The recently launched Disney+ streaming service is releasing a TV show in 2021 based on this comic, which will feature Hailee Steinfeld and Jeremy Renner as the two Hawkeyes: Kate Bishop and Clint Barton. There are rumors that the show, as with its comic counterpart, will differ drastically from the Hawkeye we see in the “Avengers” films.

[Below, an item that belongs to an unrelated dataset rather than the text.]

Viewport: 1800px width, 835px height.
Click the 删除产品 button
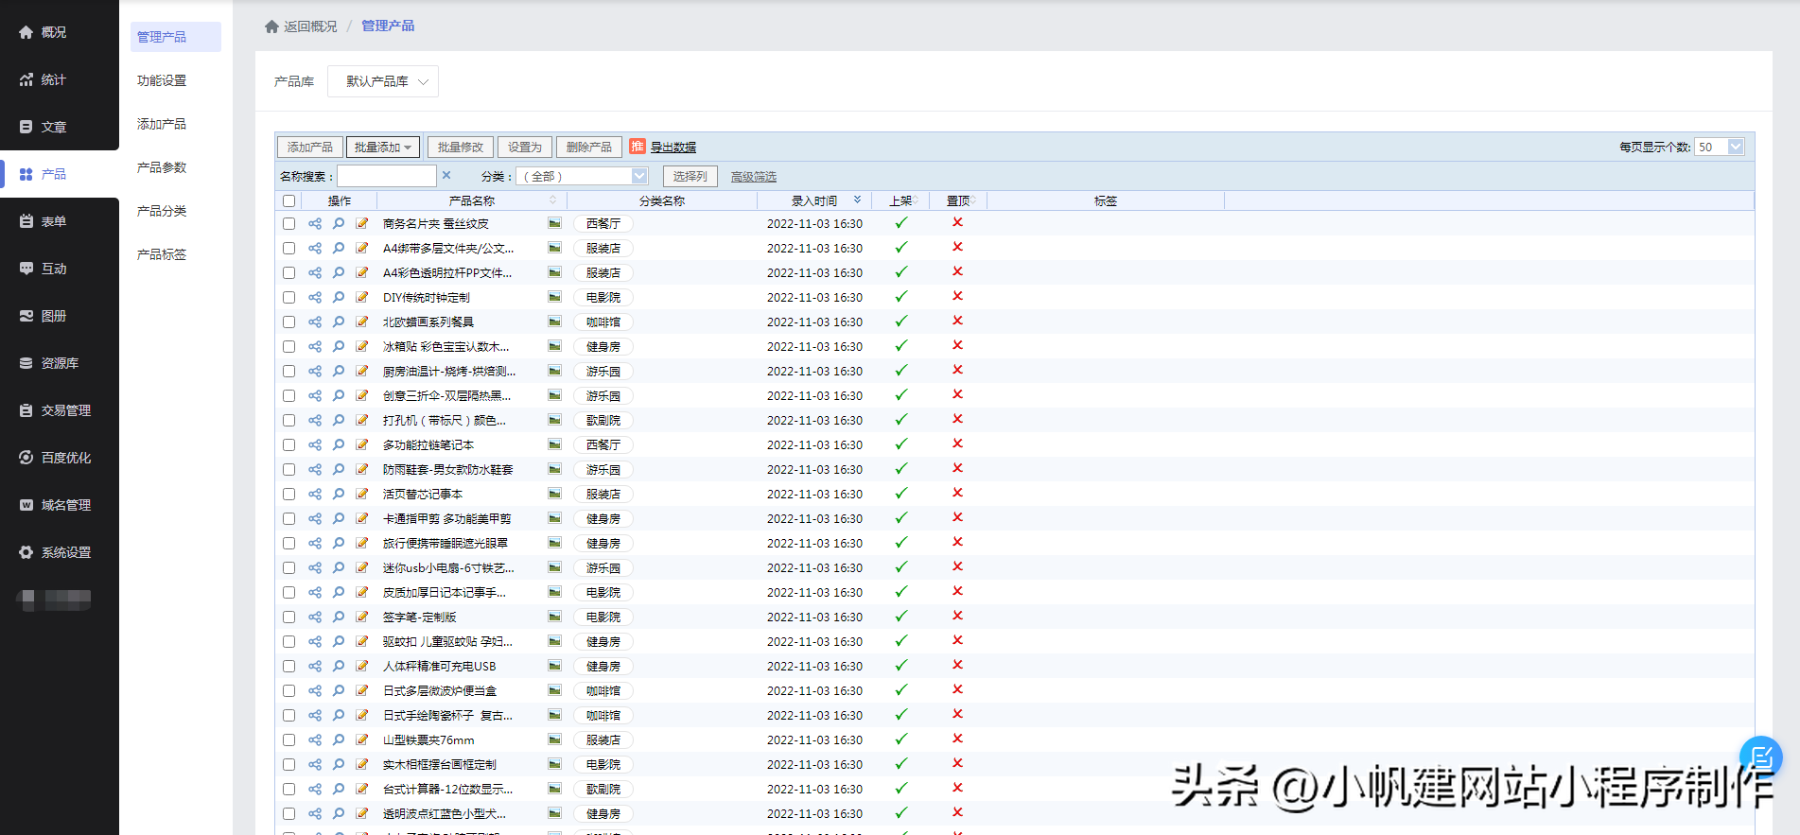tap(588, 148)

The comic book, taking place after Clint Barton’s stint as Ronin, exhibits the two Hawkeyes battling street-level crime with humor, an intense amount of band-aids and coffee. The first issue opens with an iconic set of words — “This looks bad” — and Clint, falling out of a window onto a car below, lamenting about how hanging with the Avengers makes him sometimes forget his own mortality, addressing the same joke as those parodies and skits which have mocked Hawkeye. If you read the “Black Widow” comics published recently along with “Hawkeye,” one can see the same panel from Natasha’s perspective and portrayed in a completely different art style. This type of cross-over is one of the most enticing arguments to read comic books along with their unique way of telling stories both visually and with words.

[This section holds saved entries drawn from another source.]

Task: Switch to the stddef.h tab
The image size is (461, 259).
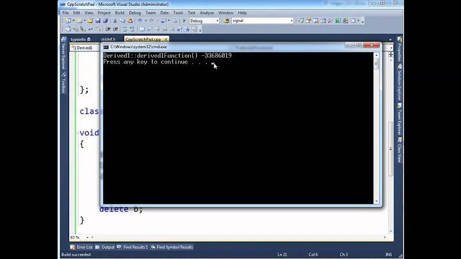Action: click(108, 39)
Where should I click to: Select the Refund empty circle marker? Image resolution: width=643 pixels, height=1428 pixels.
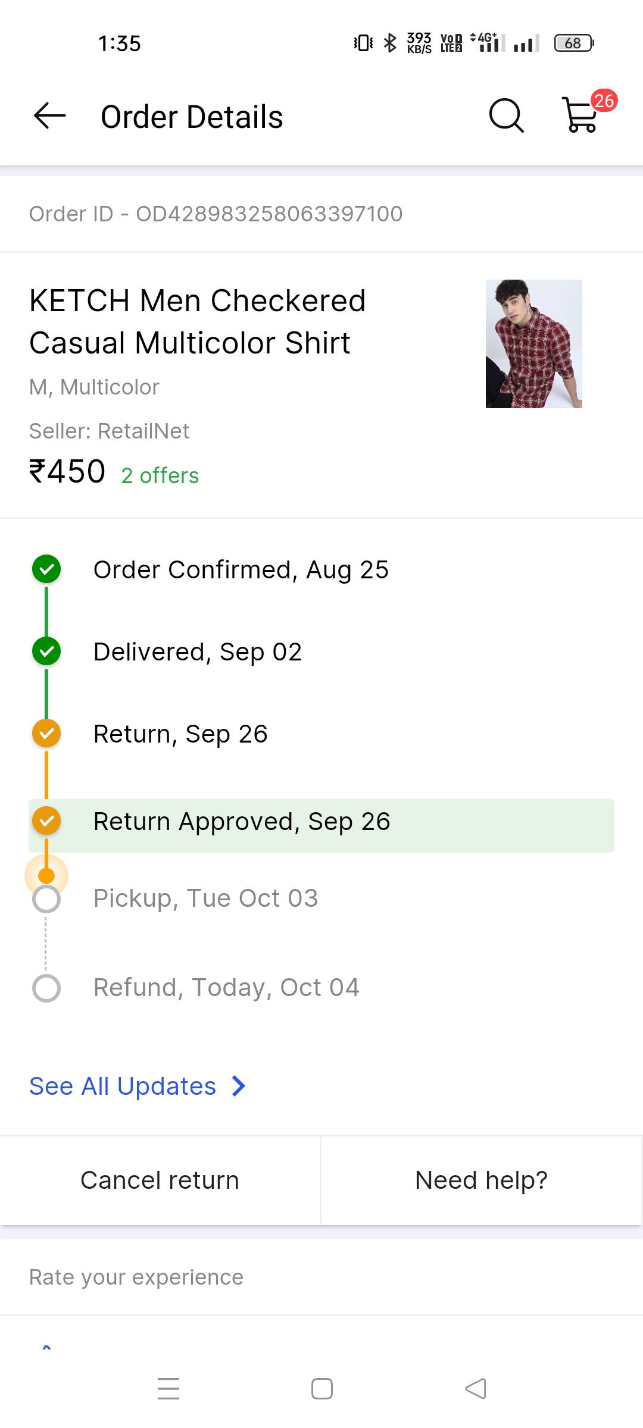pyautogui.click(x=46, y=988)
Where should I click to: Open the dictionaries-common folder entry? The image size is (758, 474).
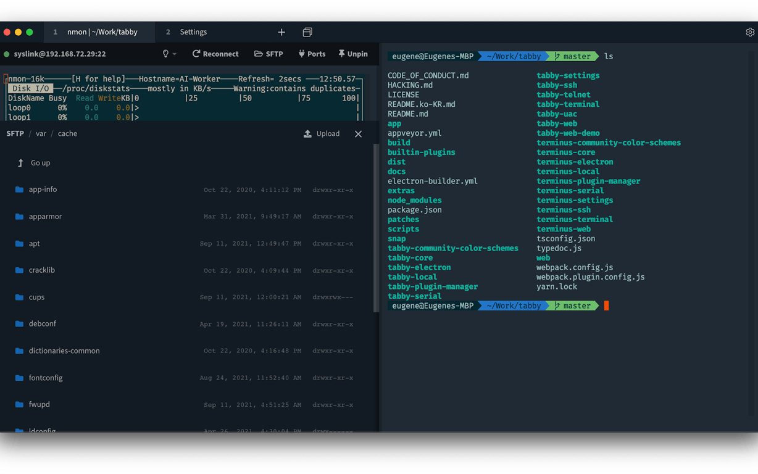point(64,351)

Comic books, especially those featuring more mainstream characters, sometimes fall into a pseudo-storyboard method of narration. They use paneling similarly to how a movie or TV show plays out, making them easily adaptable. Aja and Fraction utilize the visual and artistic nature of comic books in ways unique to the genre and unlike storyboards. The series explores how different characters communicate with the world around them. One of the issues is told from the point of view of Hawkeye’s pizza-eating rescue dog. His main form of relating to the world is through smell. Aja depicts these smells in little bubbles, creating a point of view separate from the English language. When Hawkeye speaks to him, most of the words are scribbled out, besides words the dog understands like “sit” and “stay.”
The comic also deals with disability. Clint goes deaf in the series — a trait that has since been relatively accepted as canon. The issue following this tragic event is then told in sign language, something that is impossible to accomplish in traditional word-based storytelling. Disability has been seen in comic books before with characters like Daredevil, but in Hawkeye, Clint’s deafness acts as a real disability with consequences as opposed to a way of gaining superpowers that instantly overrides the difficulties of losing a sense.
The Hawkeyes combat street-level crimes throughout the series. The two are not fighting intergalactic super villains, but very real, earthly villains like Ukrainian gangsters who use the word “bro” too much and mob bosses. Clint also serves as a superhero on a more personal level by helping certain people with their rent and taking abused animals into the shelter. His humanity is as constantly on display through his coffee addiction, trips to the hospital, constant need for band-aids and inability to set up a television.
Fraction’s character building and comical storytelling is matched by Aja’s art. One of the most renowned working comic book artists, Aja uses a purple color scheme to create his own universe separate from our New York. His inking and strong lined artwork is heightened by his creative paneling and ability to tell stories only through pictures. If Marvel uses Fraction and Aja’s “Hawkeye” as a jumping off point for their upcoming series, they have big shoes to fill and actual challenges to face in translating their unique storytelling techniques onto the screen. The comics brought the overlooked characters from the background of “The Avengers” and made Clint into a beloved hero while continuing to tell Kate’s story. Hopefully, the TV show follows in its footsteps.